**Collected data entries**:

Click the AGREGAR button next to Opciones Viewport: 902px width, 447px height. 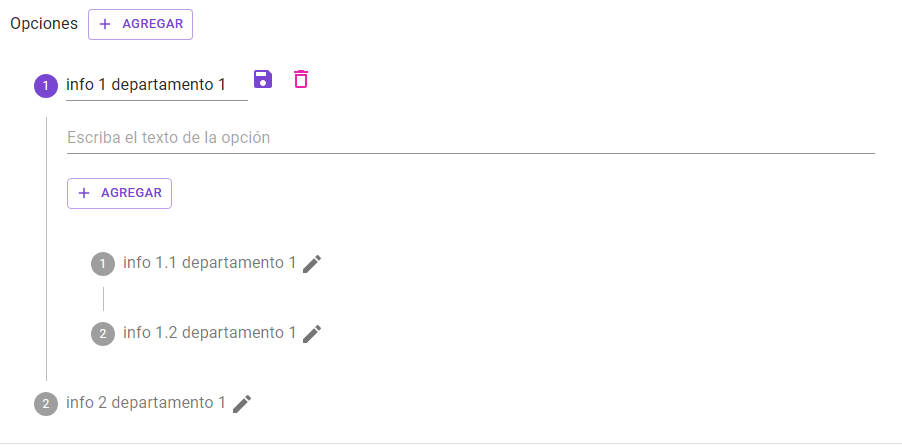140,24
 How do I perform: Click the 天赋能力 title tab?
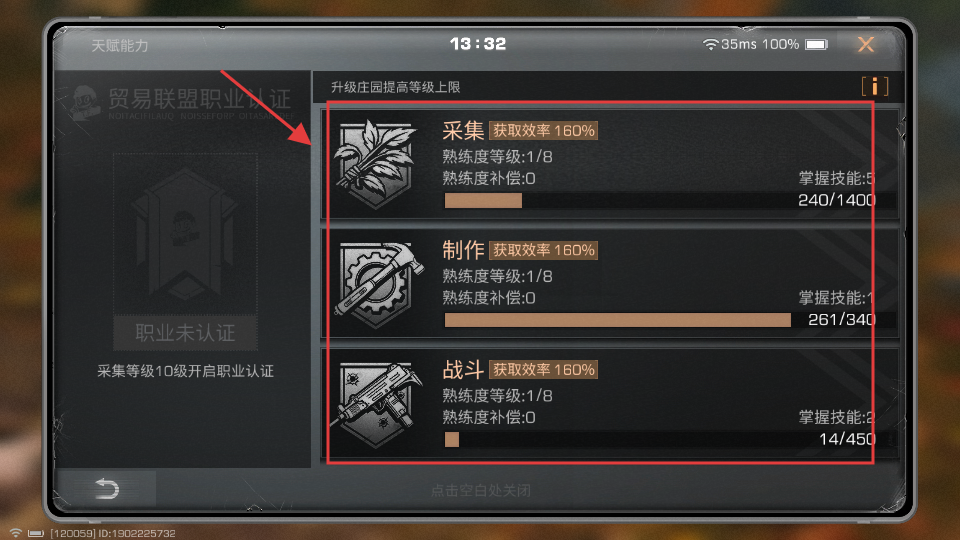(x=119, y=45)
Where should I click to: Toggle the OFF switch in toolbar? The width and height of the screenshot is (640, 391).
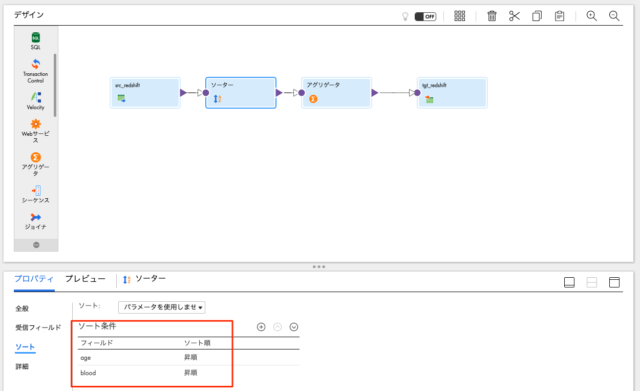point(425,16)
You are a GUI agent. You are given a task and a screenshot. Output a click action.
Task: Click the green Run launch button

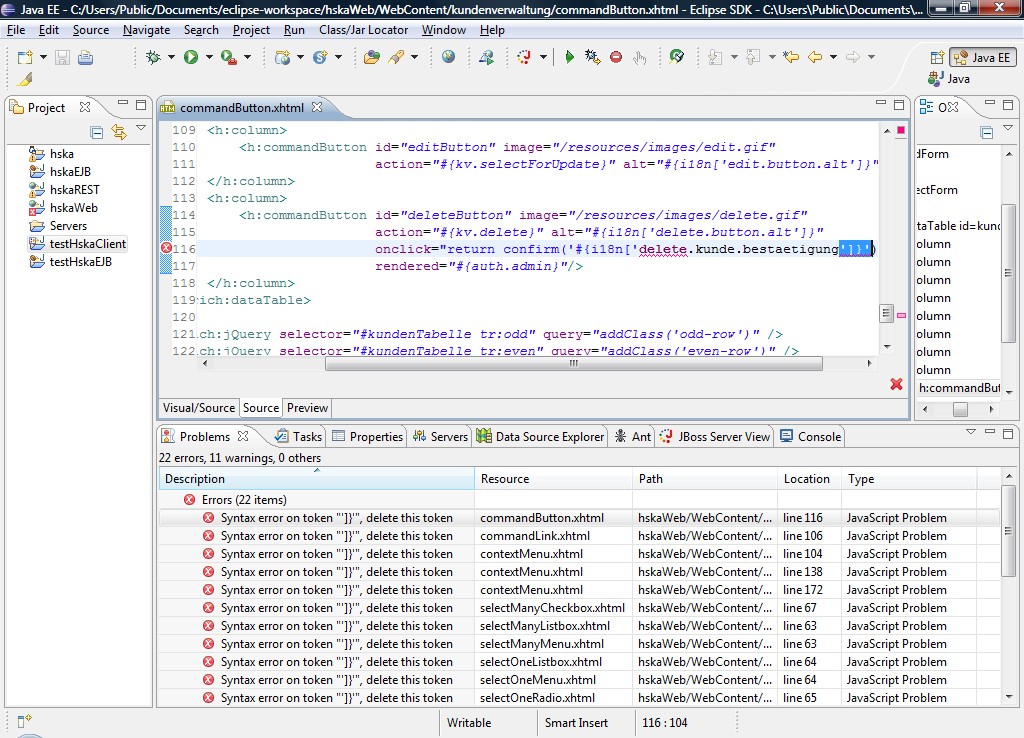[190, 57]
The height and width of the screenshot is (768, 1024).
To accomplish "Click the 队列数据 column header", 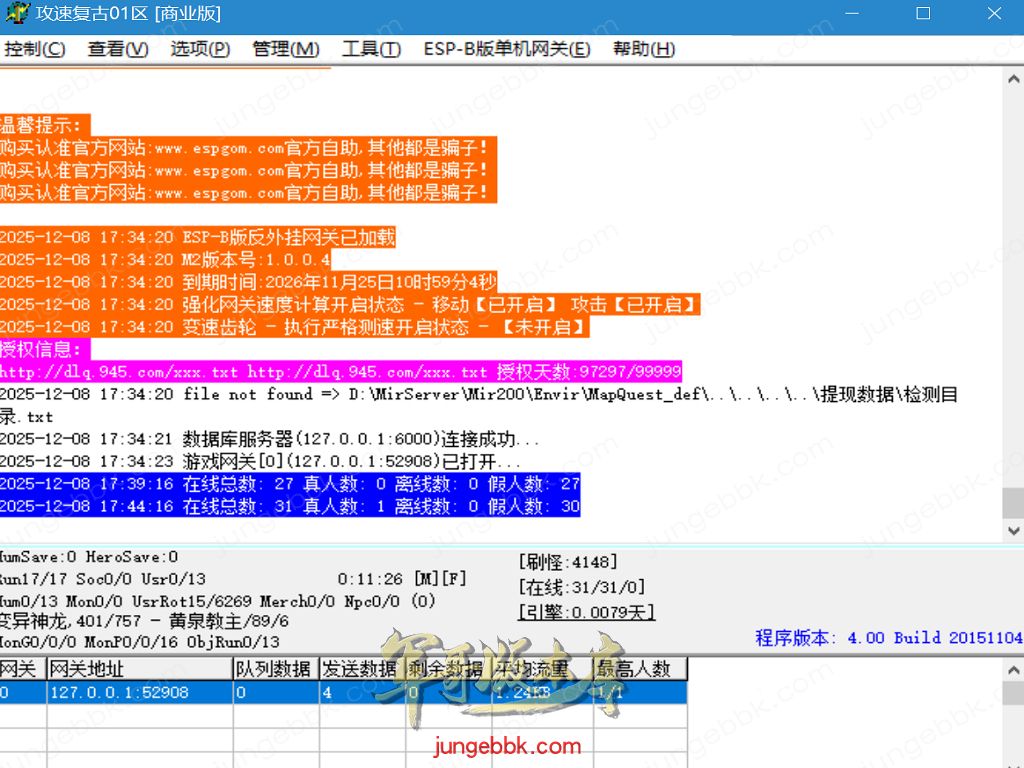I will [x=275, y=669].
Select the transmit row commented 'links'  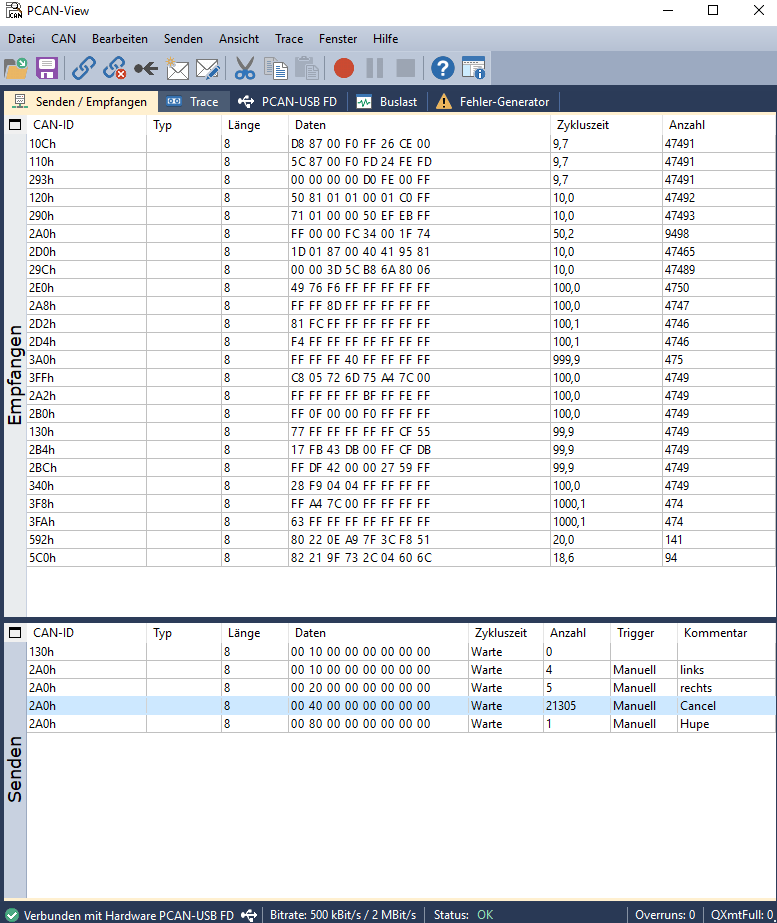[x=400, y=670]
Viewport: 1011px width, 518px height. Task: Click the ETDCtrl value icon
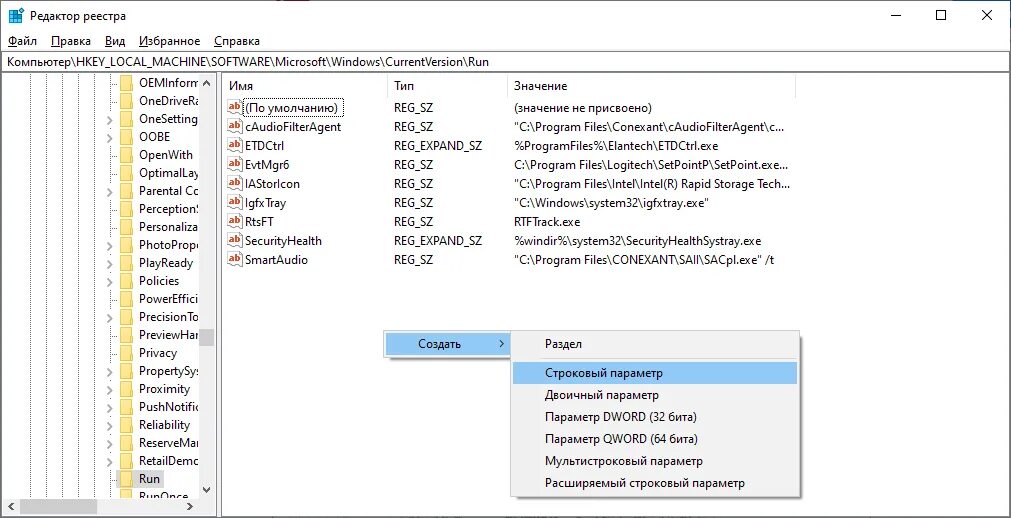pyautogui.click(x=235, y=146)
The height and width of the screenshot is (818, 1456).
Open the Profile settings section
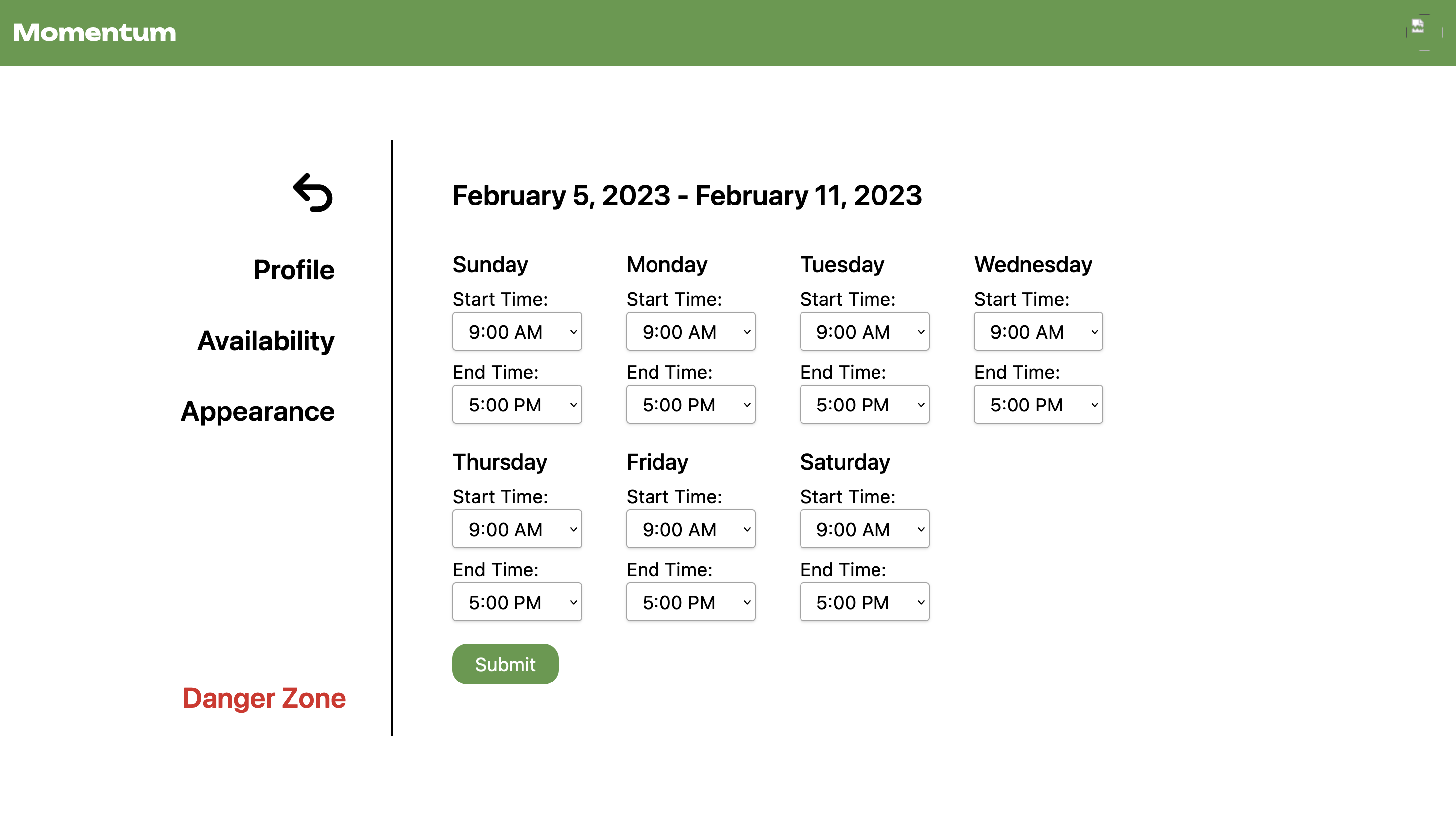[x=293, y=270]
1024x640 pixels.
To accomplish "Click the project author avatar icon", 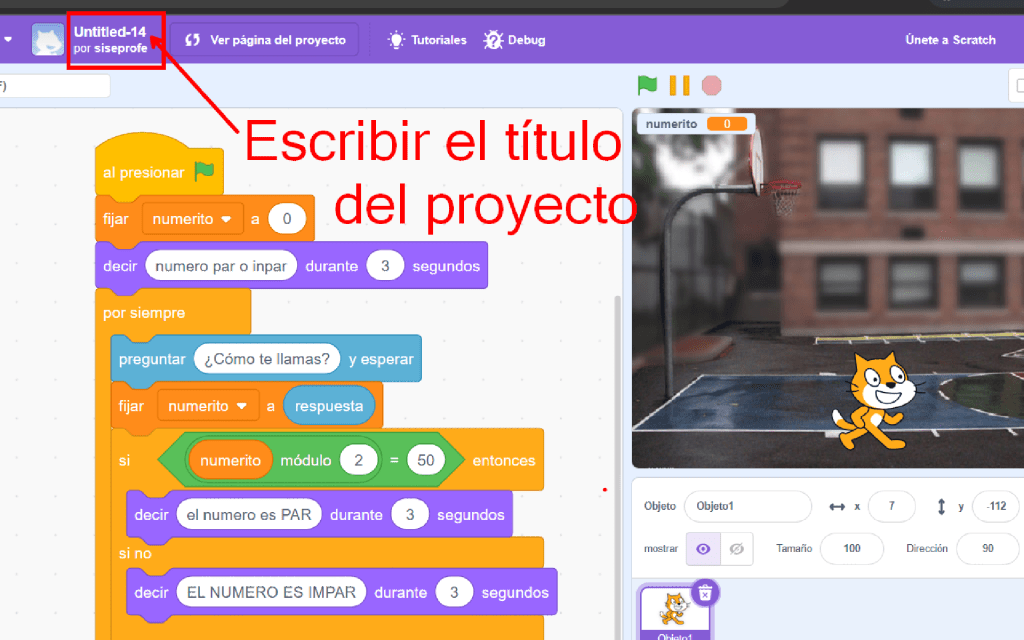I will coord(48,40).
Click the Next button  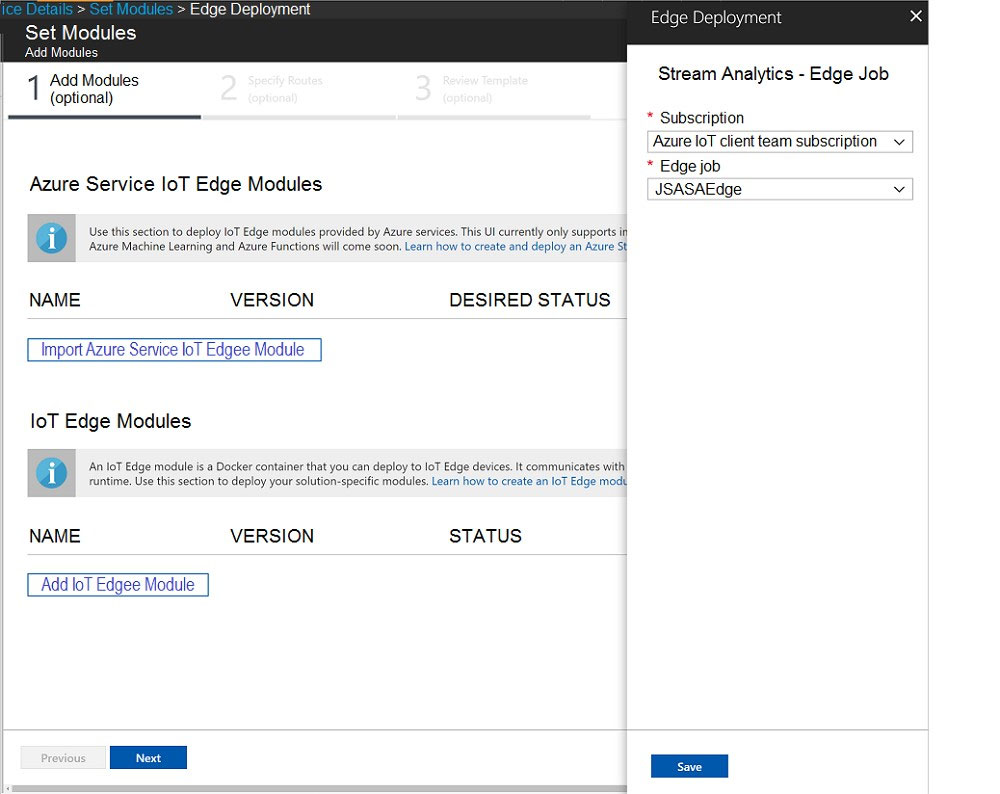click(148, 758)
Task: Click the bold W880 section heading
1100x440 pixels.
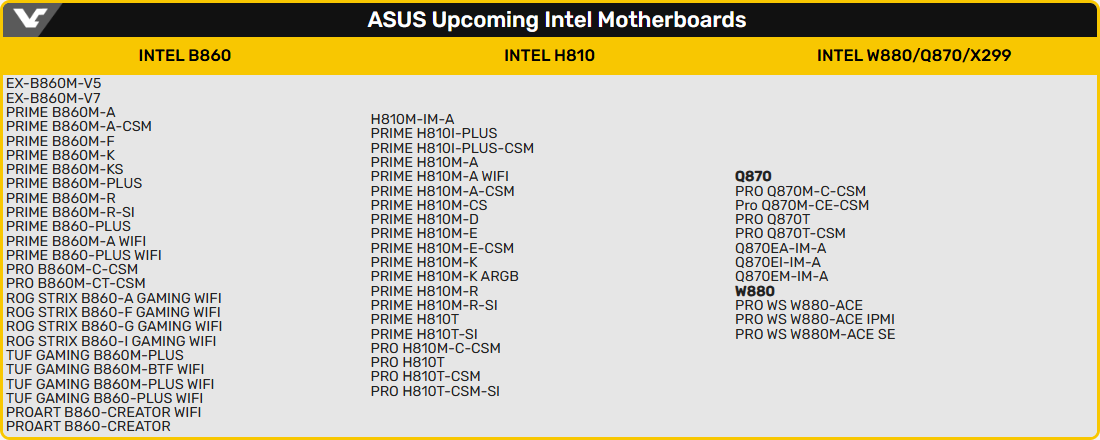Action: pos(755,291)
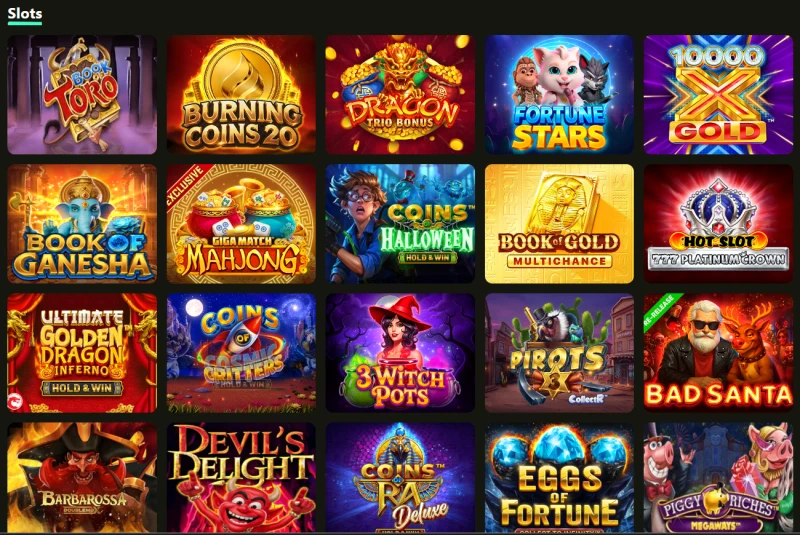This screenshot has width=800, height=535.
Task: Play Coins of Cosmic Critters slot
Action: (241, 353)
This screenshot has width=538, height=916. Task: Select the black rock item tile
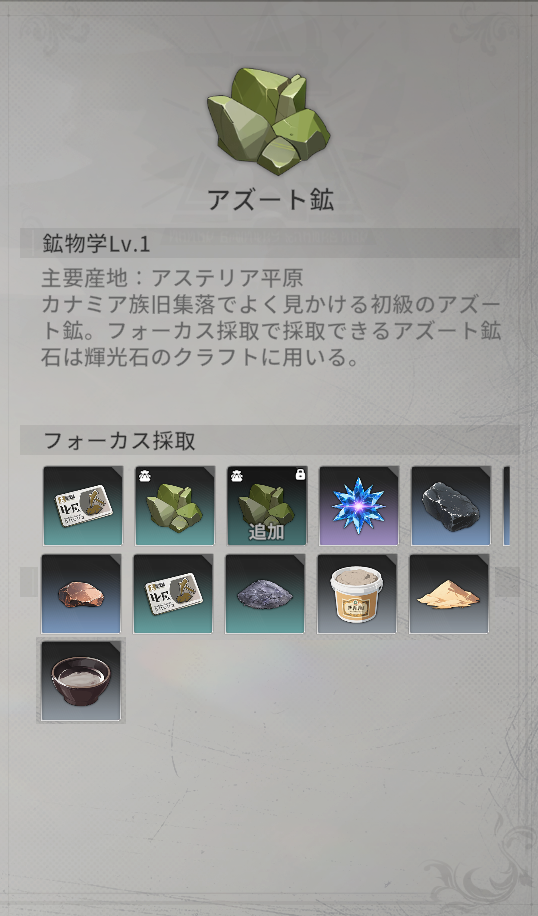tap(451, 506)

**Work item**: Once the line containing "Task: Click the bold W880 section heading" is found in the records above, it and every line after it up to the last must be repeated exactly, without pictures.

**Finished task**:
Task: Click the bold W880 section heading
1100x440 pixels.
Action: pos(755,291)
This screenshot has width=800, height=535.
Task: Play Coins of Cosmic Critters slot
Action: (241, 353)
This screenshot has width=538, height=916. Task: Select the black rock item tile
tap(451, 506)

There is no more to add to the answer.